A Slickville man wants his first-degree murder conviction to be overturned because he claims his former lawyers did not present evidence during his March trial that he was too drunk to form an intent to kill his former girlfriend.

David M. Shadle, 22, was convicted in March and is serving a life prison sentence for the Oct. 26, 2006, suffocation and strangulation of 19-year-old Jessica Aaron. He was back in court Wednesday.

Shadle, who previously dated Aaron, met her in an effort to reconcile. They went out to dinner and became intimate in the bedroom of the Slickville home Shadle shared with a relative.

Shadle told police that he became angry when Aaron received a telephone call from another man she was dating at college. Aaron was a student at Indiana University of Pennsylvania.

A physical altercation followed and Shadle pinned Aaron on the bed, choked her for about 30 seconds, then tied a plastic grocery bag over her head to suffocate her, according to trial testimony.

Aaron suffered a serious wound when she struck her head on a section of bedroom furniture. Authorities said Shadle left her body on the floor of the bedroom, only to be found the next day by Shadle's uncle.

Shadle did not testify at the trial. His defense lawyers argued that Aaron's death was the result of an accident.
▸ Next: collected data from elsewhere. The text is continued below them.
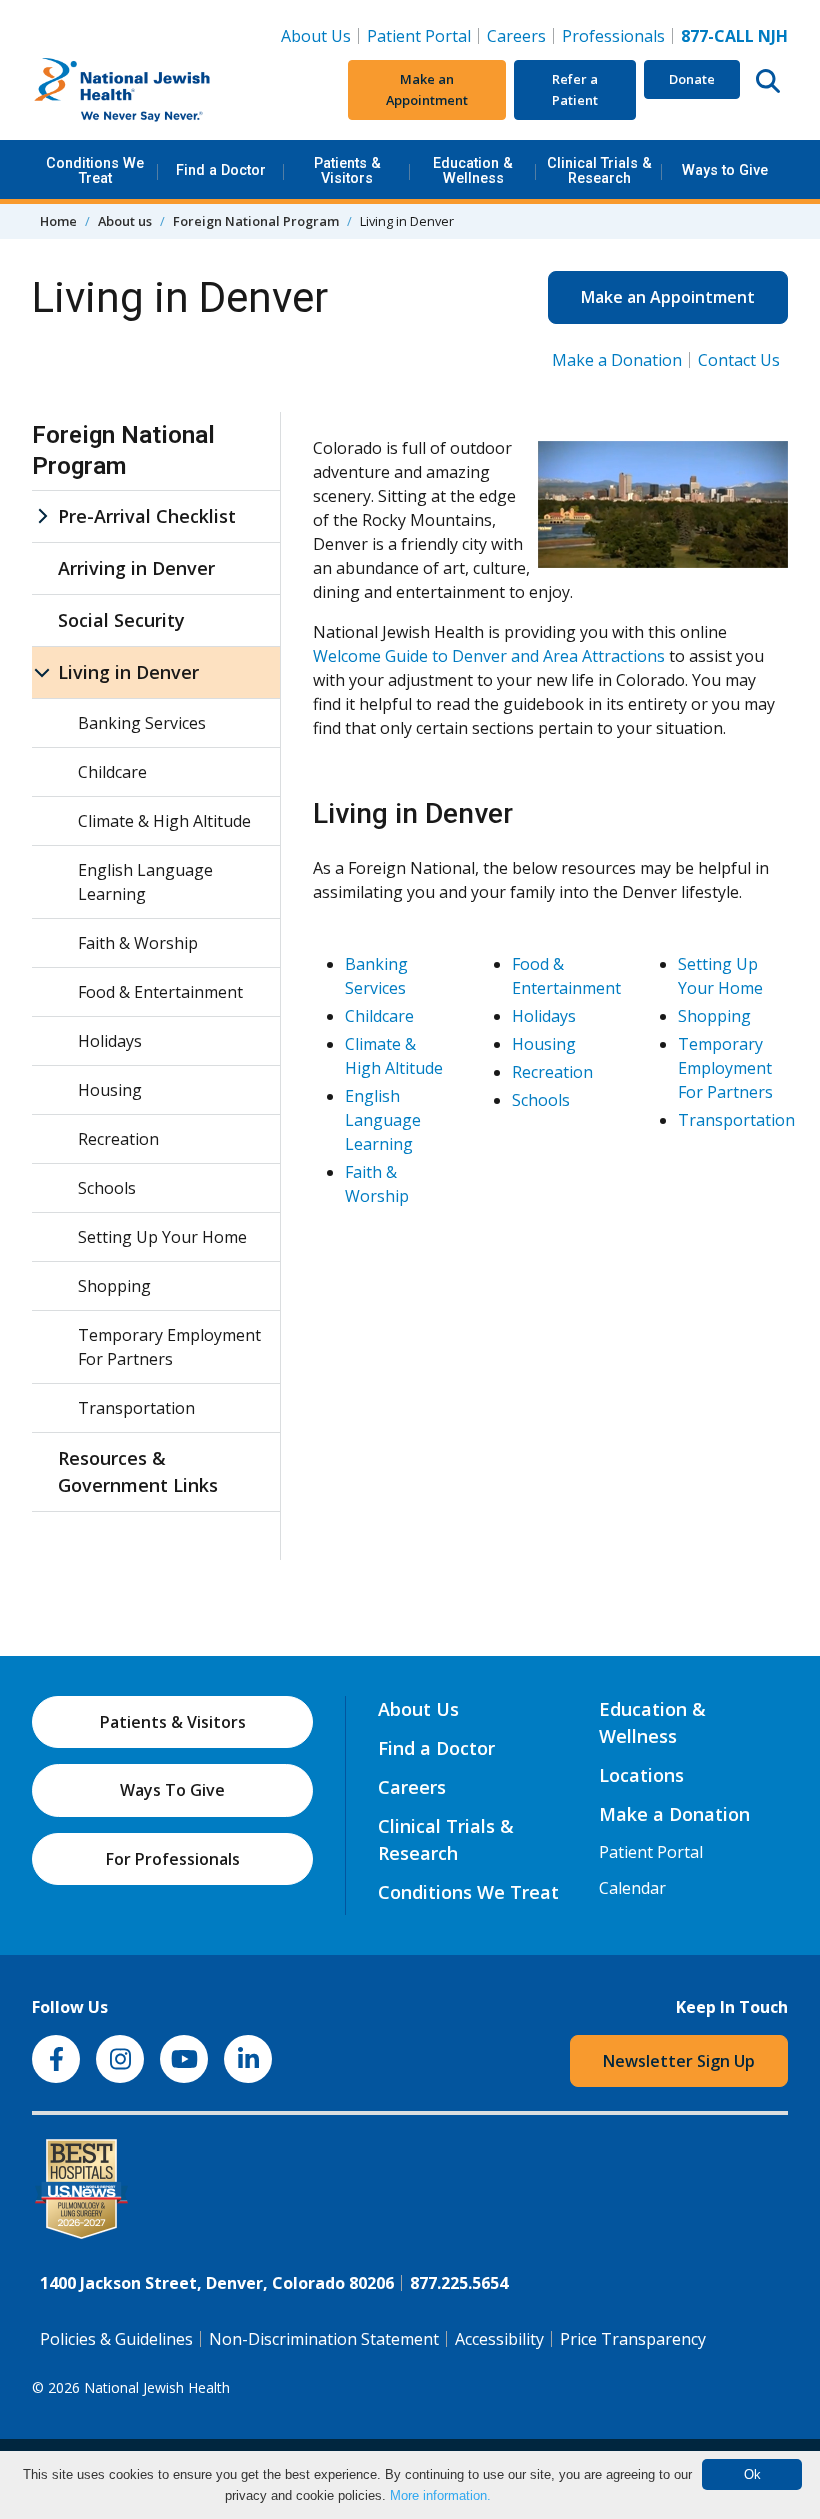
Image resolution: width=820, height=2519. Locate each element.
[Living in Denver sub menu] (42, 672)
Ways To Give (172, 1790)
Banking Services (142, 723)
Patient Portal (419, 36)
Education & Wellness (473, 170)
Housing (544, 1044)
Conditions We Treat (95, 170)
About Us (316, 36)
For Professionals (173, 1859)
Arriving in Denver (136, 568)
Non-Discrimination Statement (324, 2339)
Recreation (552, 1072)
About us (125, 221)
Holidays (544, 1016)
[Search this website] (768, 80)
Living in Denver (128, 672)
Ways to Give (725, 170)
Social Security (121, 620)
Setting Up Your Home (162, 1237)
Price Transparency (633, 2339)
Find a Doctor (221, 170)
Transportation (736, 1120)
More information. (440, 2495)
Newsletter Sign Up (679, 2061)
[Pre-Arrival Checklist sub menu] (42, 516)
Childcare (379, 1016)
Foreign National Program (256, 221)
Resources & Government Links (138, 1471)
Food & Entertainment (160, 992)
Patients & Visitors (347, 170)
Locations (641, 1775)
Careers (520, 35)
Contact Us (739, 360)
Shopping (714, 1016)
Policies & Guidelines (116, 2339)
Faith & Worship (138, 943)
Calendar (632, 1888)
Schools (541, 1100)
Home (58, 221)
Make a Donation (617, 360)
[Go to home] (157, 90)
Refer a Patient (575, 89)
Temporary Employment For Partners (725, 1068)
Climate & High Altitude (164, 821)
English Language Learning (383, 1120)
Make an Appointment (427, 89)
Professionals (613, 36)
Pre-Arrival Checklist (147, 516)
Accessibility (499, 2339)
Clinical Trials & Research (599, 170)
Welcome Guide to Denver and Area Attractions (489, 656)
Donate (692, 79)
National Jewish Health (157, 2387)
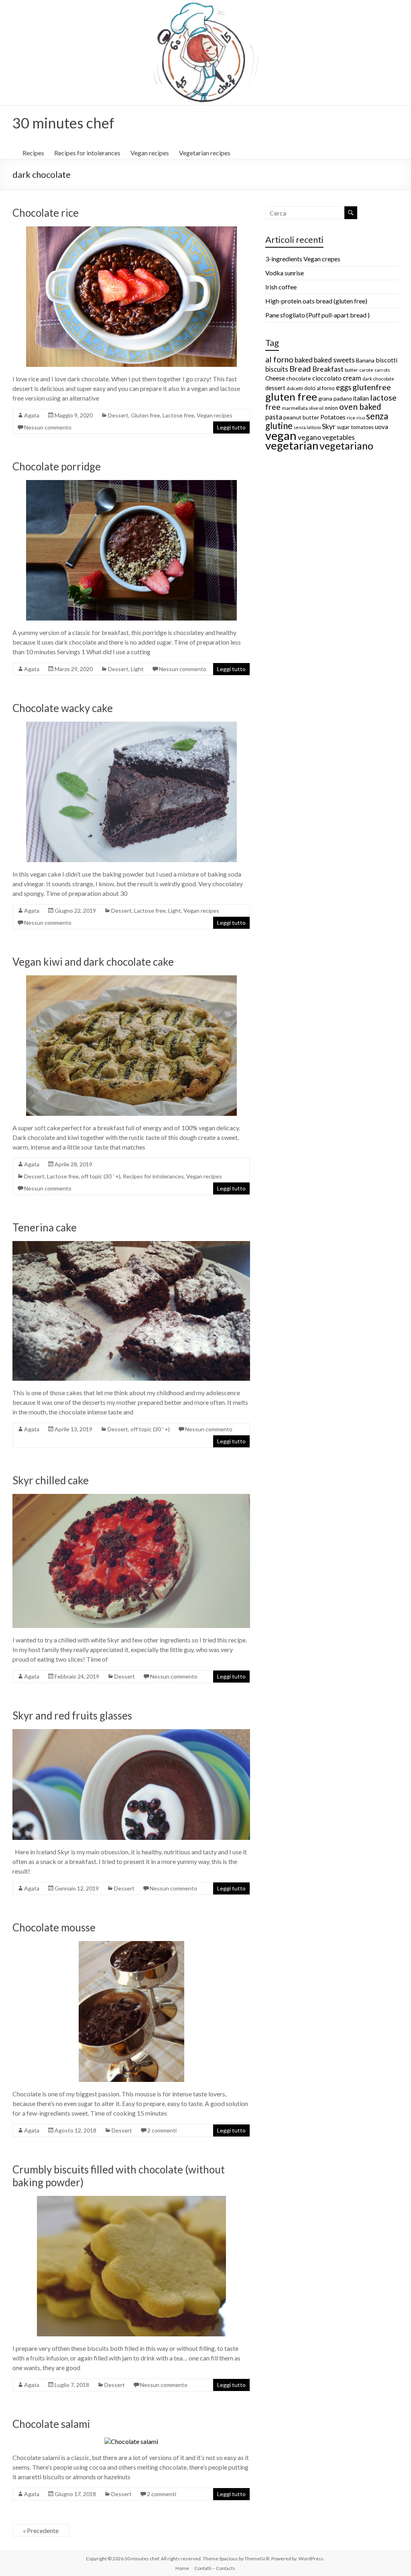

In court yesterday, Shadle's new defense attorney said evidence of excessive alcohol consumption should have been presented to the jurors through the testimony of a psychiatrist who examined Shadle after the slaying.

The psychiatrist would have testified that Shadle claimed to have consumed as many as eight beers before Aaron was killed.

"It would have given the jury a basis to find no premeditation on David's behalf," said defense attorney Jeff Monzo.

Assistant Public Defender Greg Cecchetti, who represented Shadle at the March trial, testified yesterday that Shadle initially claimed he drank only one beer that night.

"At no time did he say he was so drunk that he didn't know what he was doing," Cecchetti testified.

Prosecutors said there was no evidence that Shadle drank excessively during the hours before the killing.

District Attorney John Peck yesterday produced a restaurant receipt from where Shadle and Aaron ate dinner just hours before her death. That receipt indicated that just one bottle of beer was ordered.

Peck said workers from the restaurant were ready to testify at the trial to refute Shadle's story that he drank more than one beer that night.

Westmoreland County Judge Richard E. McCormick Jr. ordered written arguments to be submitted before he makes a ruling at a later date.